Por fim, a progressiva formalização da actividade económica permitirá corrigir o denominador da medida do défice, ganhando margem de manobra na política orçamental e ampliando a base colectável tanto no plano fiscal como das contribuições para a segurança social. Que a direita neoliberal se preocupe pouco com os efeitos da informalidade sobre o valor relativo do défice compreende-se: quanto maior o défice em percentagem do PIB, mais fácil lhe fica justificar o objectivo de desmantelamento das políticas e serviços públicos e privatizar o Estado ao desbarato. Um PIB mais baixo do que a realidade vem, pois, mesmo a calhar.
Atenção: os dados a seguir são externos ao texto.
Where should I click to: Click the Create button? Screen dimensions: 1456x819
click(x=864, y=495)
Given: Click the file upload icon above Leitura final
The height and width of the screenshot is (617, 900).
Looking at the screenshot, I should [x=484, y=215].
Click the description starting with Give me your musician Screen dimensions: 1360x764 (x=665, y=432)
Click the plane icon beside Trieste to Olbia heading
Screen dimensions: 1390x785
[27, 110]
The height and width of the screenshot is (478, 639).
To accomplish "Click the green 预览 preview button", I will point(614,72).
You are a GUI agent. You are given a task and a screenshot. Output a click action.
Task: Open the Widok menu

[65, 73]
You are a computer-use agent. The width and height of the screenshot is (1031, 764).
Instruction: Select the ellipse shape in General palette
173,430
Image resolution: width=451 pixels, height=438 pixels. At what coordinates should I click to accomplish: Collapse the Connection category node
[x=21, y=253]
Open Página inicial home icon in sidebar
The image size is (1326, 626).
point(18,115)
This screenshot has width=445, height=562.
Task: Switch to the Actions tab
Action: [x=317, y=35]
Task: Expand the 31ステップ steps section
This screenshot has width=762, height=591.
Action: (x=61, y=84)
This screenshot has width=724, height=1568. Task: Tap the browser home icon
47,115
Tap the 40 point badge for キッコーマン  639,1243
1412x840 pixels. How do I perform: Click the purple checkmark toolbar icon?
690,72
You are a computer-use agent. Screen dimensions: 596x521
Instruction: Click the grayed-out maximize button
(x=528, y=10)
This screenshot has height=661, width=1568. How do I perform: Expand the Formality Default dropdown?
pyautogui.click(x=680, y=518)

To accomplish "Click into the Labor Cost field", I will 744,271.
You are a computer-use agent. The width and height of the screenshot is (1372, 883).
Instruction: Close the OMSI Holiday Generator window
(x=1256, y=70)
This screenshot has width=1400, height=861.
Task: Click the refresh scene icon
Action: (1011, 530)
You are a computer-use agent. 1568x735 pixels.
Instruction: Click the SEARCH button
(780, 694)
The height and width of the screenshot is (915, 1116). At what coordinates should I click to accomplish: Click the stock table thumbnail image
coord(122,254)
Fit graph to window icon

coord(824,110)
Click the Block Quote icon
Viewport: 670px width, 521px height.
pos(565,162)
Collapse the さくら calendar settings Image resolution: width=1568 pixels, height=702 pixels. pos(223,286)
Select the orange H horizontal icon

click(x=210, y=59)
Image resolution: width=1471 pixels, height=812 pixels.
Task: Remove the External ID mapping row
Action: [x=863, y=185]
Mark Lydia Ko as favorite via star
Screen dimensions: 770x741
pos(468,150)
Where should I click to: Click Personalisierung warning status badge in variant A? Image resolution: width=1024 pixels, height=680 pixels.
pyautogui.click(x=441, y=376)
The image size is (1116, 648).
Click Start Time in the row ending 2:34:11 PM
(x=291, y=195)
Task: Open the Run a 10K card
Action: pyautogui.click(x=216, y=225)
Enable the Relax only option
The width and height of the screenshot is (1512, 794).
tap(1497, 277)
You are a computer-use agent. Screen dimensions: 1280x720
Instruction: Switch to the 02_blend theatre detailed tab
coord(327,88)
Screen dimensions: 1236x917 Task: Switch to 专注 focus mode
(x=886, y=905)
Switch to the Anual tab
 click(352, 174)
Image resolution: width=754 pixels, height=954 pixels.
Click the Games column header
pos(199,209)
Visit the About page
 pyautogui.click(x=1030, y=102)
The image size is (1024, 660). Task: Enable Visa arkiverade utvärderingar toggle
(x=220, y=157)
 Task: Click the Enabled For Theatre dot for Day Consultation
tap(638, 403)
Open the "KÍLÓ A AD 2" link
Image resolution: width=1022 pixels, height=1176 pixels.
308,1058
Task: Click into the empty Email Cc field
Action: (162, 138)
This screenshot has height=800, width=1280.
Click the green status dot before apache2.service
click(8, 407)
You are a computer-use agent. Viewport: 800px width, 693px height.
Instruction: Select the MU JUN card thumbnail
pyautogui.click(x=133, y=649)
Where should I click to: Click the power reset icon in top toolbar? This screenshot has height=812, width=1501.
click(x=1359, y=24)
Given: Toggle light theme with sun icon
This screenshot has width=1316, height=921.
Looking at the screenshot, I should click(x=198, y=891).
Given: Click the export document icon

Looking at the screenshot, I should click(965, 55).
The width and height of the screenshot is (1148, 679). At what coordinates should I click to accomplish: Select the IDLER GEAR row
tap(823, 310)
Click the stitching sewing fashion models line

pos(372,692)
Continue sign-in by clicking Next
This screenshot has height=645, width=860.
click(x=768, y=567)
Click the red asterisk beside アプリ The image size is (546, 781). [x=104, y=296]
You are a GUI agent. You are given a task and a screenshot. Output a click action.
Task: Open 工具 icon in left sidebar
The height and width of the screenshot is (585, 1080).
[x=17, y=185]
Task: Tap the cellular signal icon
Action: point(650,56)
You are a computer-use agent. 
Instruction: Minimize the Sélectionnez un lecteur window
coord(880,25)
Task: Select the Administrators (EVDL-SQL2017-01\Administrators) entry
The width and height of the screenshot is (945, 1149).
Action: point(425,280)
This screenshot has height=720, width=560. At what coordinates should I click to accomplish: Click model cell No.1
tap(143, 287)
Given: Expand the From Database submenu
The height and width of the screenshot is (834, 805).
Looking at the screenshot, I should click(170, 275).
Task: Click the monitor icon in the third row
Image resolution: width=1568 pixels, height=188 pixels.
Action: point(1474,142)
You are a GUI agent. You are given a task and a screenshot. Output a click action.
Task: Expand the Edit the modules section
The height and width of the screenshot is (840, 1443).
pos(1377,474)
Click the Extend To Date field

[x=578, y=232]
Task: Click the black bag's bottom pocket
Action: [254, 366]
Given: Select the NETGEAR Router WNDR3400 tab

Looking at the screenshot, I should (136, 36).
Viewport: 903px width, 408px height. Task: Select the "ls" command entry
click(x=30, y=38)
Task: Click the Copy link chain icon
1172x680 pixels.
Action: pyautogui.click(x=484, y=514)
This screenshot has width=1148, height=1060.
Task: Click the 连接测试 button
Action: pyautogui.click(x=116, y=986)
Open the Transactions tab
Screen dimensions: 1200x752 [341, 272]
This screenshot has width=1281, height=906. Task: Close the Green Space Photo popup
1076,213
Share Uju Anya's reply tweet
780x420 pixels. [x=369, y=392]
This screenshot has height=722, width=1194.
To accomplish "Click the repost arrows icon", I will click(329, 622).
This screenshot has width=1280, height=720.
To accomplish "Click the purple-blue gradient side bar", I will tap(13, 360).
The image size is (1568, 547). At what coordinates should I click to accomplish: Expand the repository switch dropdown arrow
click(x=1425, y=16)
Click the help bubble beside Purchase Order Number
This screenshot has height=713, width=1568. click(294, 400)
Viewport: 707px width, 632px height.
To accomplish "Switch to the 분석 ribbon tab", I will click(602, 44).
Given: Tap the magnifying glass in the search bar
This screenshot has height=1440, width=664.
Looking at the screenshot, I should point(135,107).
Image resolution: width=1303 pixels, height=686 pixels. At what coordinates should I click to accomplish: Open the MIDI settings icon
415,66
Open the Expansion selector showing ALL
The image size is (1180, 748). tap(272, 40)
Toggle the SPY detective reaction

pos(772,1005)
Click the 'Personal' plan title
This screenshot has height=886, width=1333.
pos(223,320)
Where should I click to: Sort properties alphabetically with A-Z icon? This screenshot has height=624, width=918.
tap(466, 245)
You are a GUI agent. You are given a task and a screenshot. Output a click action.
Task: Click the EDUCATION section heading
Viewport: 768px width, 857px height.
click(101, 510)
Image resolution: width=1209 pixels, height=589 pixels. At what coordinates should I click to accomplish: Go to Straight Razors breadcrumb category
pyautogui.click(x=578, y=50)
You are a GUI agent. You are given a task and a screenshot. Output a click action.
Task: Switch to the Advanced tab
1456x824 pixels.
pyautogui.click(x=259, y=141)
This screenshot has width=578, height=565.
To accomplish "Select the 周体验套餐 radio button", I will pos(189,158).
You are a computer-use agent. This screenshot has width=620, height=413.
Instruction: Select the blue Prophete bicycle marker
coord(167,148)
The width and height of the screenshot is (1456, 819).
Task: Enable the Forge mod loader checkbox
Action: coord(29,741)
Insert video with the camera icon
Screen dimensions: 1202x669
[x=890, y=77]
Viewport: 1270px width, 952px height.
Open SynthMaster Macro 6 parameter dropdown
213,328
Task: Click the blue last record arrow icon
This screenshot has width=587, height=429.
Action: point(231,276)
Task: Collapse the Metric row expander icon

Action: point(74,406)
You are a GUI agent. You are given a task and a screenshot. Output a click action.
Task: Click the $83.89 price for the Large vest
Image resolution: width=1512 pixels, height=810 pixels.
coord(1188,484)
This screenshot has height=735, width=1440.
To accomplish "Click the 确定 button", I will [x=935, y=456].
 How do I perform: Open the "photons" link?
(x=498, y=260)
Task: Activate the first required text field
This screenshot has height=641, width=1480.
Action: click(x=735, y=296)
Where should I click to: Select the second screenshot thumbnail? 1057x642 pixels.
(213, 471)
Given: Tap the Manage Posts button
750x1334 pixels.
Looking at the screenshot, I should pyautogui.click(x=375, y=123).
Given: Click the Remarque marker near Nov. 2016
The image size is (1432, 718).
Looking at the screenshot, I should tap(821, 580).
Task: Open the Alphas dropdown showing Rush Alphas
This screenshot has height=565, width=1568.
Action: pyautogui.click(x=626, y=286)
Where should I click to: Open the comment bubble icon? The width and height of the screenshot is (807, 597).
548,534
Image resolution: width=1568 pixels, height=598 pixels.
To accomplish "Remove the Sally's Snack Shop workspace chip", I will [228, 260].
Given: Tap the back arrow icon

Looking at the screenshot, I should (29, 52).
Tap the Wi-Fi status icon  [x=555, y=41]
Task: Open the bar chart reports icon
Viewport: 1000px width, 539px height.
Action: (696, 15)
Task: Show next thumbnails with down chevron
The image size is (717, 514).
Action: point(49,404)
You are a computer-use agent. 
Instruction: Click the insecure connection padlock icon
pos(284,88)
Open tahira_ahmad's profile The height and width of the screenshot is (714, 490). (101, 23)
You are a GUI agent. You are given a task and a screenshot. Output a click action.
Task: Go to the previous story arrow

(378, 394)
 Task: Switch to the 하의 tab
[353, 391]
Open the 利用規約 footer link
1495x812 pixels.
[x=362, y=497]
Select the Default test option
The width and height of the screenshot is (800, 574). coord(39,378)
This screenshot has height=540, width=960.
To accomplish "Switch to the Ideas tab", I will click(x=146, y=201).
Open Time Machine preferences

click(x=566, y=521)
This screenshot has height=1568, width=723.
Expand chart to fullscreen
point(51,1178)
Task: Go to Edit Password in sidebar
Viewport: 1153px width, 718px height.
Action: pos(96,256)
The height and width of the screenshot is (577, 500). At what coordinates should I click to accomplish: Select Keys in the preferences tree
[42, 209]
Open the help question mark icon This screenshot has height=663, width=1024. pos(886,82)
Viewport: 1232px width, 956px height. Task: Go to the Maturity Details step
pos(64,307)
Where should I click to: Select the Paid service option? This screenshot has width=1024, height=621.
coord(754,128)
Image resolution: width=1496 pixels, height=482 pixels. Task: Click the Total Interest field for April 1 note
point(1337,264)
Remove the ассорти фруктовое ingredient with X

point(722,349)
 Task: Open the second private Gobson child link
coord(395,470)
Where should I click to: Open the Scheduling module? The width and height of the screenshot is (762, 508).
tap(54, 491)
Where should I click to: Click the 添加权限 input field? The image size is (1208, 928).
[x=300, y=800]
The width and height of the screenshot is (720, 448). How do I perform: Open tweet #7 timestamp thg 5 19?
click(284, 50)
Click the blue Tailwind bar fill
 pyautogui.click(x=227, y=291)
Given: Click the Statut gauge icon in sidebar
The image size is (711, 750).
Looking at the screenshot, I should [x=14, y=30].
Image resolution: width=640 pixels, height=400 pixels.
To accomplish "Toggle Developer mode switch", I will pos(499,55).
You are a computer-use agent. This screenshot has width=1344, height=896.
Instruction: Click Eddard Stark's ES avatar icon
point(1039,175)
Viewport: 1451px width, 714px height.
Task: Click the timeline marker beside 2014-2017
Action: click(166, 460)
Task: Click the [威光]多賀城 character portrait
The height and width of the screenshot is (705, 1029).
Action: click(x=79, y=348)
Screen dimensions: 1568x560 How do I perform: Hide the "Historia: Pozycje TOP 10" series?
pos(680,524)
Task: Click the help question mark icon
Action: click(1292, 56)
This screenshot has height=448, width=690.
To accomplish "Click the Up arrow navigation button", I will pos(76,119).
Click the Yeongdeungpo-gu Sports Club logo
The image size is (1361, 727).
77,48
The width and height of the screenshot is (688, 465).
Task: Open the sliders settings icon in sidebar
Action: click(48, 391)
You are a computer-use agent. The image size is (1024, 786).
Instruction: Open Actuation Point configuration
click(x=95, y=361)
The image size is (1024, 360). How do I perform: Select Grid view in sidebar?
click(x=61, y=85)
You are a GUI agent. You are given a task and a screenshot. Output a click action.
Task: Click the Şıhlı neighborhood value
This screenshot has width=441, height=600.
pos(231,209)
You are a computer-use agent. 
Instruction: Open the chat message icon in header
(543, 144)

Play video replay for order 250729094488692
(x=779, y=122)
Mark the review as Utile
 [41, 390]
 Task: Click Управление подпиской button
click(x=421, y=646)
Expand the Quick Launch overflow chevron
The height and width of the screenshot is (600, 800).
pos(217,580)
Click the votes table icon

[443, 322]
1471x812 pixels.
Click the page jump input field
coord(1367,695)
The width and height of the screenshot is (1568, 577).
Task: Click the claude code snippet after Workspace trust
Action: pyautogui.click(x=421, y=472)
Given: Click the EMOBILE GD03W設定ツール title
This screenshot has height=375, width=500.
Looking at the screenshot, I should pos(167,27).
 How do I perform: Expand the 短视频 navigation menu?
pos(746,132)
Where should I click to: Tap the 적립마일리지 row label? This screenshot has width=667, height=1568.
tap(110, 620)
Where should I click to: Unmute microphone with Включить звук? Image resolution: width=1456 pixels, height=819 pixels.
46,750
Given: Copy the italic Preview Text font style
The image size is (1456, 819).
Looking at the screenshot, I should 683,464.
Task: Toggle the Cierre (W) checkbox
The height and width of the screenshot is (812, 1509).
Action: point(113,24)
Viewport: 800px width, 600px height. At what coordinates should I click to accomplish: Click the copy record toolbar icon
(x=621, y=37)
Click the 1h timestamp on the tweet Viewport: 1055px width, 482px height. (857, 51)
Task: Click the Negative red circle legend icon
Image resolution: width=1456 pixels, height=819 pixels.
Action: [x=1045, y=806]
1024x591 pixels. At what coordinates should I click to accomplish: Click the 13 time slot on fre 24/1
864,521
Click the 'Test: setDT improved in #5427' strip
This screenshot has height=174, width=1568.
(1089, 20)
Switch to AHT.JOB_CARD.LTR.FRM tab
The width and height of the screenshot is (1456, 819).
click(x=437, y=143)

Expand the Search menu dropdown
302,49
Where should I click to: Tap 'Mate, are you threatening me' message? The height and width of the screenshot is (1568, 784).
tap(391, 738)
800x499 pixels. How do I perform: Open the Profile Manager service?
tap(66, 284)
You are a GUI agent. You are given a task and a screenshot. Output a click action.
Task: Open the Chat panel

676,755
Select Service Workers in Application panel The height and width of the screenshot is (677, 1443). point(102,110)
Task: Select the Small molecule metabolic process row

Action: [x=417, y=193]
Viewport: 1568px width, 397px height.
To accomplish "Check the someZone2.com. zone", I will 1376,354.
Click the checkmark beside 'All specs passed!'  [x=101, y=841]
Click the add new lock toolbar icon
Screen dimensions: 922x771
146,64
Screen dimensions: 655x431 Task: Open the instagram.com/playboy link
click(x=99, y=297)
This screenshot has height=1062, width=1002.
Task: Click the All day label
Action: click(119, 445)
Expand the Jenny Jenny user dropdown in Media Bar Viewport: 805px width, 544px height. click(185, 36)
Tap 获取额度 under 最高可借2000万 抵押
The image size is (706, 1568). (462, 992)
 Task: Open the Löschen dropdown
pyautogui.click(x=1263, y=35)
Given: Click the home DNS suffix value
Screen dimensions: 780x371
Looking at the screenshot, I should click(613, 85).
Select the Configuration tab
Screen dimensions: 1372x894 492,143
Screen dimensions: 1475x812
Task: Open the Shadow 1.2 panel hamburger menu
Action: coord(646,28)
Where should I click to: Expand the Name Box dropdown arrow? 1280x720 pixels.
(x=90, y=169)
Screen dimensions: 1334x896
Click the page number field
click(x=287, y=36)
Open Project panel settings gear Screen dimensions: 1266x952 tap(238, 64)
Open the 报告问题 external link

Uma medida de combate à informalidade concretizável no curto prazo seria a forte penalização da não documentação de receitas em qualquer transacção de bens ou serviços. Estabelecer multas elevadas para fornecedores e clientes, sempre que numa transacção comercial não for emitido o respectivo documento de receita fiscalmente válido, seria relativamente fácil e não exigiria grandes recursos de fiscalização. Bastaria, para concretizar esta medida com eficácia, que as multas fossem muito elevadas tanto para vendedores como para clientes e que se realizassem acções de fiscalização pontuais com resultados publicitados. Assim se dissuadiria muita da complacência actual com a informalidade.
E para começar com alguns exemplos de valor pedagógico: acabe-se com a irritante possibilidade de as máquinas de pagamento automático só passarem recibo caso o comprador se lembre de carregar, rapidamente, no botão necessário para o efeito (frequente no pagamento de estacionamento) ou se manifestar explicitamente vontade nesse sentido (como acontece nas de venda de bilhetes de metro).